SCOTUS undercuts policy and expertise
Publishing, while important, may be the least of our worries. On June 28, the US Supreme Court made one of the most consequential decisions of recent decades, overturning the 40-year-old legal precedent known as the “Chevron doctrine.” The New York Times reported:
Justices Limit Power of Federal Agencies, Imperiling an Array of Regulations
A foundational 1984 decision had required courts to defer to agencies’ reasonable interpretations of ambiguous statutes, underpinning regulations on health care, safety and the environment.
Michael Hiltzik wrote a blistering column in the Los Angeles Times, noting that the original Chevron ruling was seen as giving conservative policies protection from progressive judges, quite the opposite from how it has been interpreted lately. Justice Elena Kagan, in dissent (joined by Justices Sonia Sotomayor and Ketanji Brown Jackson) wrote:
In one fell swoop, the majority today gives itself exclusive power over every open issue – no matter how expertise-driven or policy-laden.
Further analysis can be found at the Yale School of the Environment where several experts discuss the potential impacts of the Supreme Court's decision. It is grim reading.
China’s new rules on CRISPR babies; He Jiankui redux; human embryo models
Guidelines and regulations do continue to be developed around the world. In a classic case of slamming the barn door long after the bull had escaped, China’s Ministry of Science and Technology published ethical guidelines to regulate human genome editing research, which drew some token approval.

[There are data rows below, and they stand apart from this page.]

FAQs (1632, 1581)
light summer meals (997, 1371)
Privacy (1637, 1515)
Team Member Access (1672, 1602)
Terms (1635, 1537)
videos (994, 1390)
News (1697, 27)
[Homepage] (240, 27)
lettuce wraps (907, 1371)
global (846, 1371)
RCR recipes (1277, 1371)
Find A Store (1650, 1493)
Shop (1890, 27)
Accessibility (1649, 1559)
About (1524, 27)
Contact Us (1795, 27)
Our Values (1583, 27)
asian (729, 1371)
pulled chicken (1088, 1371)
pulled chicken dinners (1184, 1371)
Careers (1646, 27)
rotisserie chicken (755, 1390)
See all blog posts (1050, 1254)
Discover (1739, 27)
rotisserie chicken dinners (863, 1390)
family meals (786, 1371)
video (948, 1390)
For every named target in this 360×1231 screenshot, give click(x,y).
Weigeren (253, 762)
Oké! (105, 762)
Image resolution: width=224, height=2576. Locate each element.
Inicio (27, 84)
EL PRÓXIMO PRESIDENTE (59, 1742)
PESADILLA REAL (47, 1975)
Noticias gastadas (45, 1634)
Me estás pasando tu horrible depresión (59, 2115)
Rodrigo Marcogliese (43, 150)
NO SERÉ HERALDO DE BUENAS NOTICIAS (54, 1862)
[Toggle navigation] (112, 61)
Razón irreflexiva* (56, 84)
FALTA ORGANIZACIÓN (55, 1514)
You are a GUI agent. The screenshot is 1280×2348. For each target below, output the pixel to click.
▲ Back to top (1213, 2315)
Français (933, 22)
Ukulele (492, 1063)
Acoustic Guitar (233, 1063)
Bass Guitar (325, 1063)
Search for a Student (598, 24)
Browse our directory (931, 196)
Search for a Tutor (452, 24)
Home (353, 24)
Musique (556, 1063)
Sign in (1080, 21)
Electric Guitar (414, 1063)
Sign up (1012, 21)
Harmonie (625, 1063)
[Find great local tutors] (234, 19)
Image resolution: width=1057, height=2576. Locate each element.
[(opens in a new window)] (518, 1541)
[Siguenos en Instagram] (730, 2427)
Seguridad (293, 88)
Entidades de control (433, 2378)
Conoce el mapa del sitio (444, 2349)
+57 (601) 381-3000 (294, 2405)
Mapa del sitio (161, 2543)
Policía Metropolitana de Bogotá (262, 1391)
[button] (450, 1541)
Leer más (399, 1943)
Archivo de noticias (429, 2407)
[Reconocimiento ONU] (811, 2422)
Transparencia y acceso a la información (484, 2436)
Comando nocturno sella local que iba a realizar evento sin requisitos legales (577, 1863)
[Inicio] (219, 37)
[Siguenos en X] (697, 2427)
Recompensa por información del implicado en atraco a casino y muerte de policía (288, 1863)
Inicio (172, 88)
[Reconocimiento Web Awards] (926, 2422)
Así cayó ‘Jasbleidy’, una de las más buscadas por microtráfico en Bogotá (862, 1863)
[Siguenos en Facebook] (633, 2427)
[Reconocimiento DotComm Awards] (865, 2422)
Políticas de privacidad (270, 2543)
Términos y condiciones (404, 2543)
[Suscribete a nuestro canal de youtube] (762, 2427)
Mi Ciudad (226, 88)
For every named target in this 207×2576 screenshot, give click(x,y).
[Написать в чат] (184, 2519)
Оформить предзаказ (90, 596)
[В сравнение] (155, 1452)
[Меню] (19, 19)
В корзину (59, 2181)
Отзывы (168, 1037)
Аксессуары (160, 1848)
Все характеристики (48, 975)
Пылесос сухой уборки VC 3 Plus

The bull himself – the notorious “CRISPR-baby” scientist – made a brief and unenlightening appearance at a subscriber-only roundtable presented by MIT Technology Review, “CRISPR Babies: Six years later.” He Jiankui hasn’t changed a bit; he remains both unrepentant and perniciously optimistic.
In the UK, Cambridge Reproduction and PET (the Progress Educational Trust) published a Code of Practice for the Generation and Use of Human Stem Cell-Based Embryo Models. The guidelines do prohibit any human embryo models from being developed into a viable organism in a womb or in the lab, but enforcement relies on “funding and opprobrium from their peers.” That is less than fully reassuring.
Musk’s struggles with ethics
Finally, no roundup of biopolitical news would be complete without including the world’s most newsworthy human – or at least he seems to think so. Yes, Elon Musk. The New York Times reported on July 11 that Musk has volunteered his sperm to help seed a human colony on Mars, where he expects civilization to be secured “for sure” by 2054. [The Times later added that Musk has denied volunteering his sperm.]*
Here on Earth, eight former employees are suing Musk for wrongful termination after they called his public behavior “a frequent source of distraction and embarrassment.”
Musk did seek and receive permission from the FDA to implant his Neuralink device into a second human, but had to call it off because the patient had “additional medical issues.” Doubts have been expressed concerning his attitude to conventional ethics.
*This post has been updated to include Musk’s denial.